#### What you will do:
A: From the text about the book The Index Card, list each catalog identifier given in the details at the top, with its value.
B: Return the passage of the text about The Index Card between "2016 book by" and "2013 on an index card.", inclusive.

#### Text:
The Index Card: Why Personal Finance Doesn't Have to Be Complicated
- Author: Helaine Olen and Harold Pollack
- Language: English
- Subject: Personal finance
- Published: 5 January 2016
- Publisher: Portfolio/Penguin
- Publication place: United States
- Pages: 245
- ISBN: 978-1-59184-768-7
- OCLC: 928750850
- Dewey Decimal: 332.024

= The Index Card =

2016 book by Helaine Olen and Harold Pollack

The Index Card: Why Personal Finance Doesn't Have to Be Complicated is a personal finance book written by Helaine Olen and Harold Pollack that was published in 2016. The book is based on pillars of advice Pollack wrote in 2013 on an index card.

==Background==

The original image of the index card, posted to Pollack's blog

In April 2013, Pollack interviewed Olen about her book Pound Foolish, and metaphorically mentioned "that the best [financial] advice for most people would fit on an index card.” Pollack further said, "if you're paying someone for advice, almost by definition, you're probably getting the wrong advice because the correct advice is so straightforward."

#### Dataset:
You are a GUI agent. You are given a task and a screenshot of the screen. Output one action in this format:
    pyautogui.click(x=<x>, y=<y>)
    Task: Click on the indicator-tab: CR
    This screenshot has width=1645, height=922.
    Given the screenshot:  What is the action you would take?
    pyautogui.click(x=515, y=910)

#### Task answers:
A:
ISBN: 978-1-59184-768-7
OCLC: 928750850
Dewey Decimal: 332.024

B:
2016 book by Helaine Olen and Harold Pollack

The Index Card: Why Personal Finance Doesn't Have to Be Complicated is a personal finance book written by Helaine Olen and Harold Pollack that was published in 2016. The book is based on pillars of advice Pollack wrote in 2013 on an index card.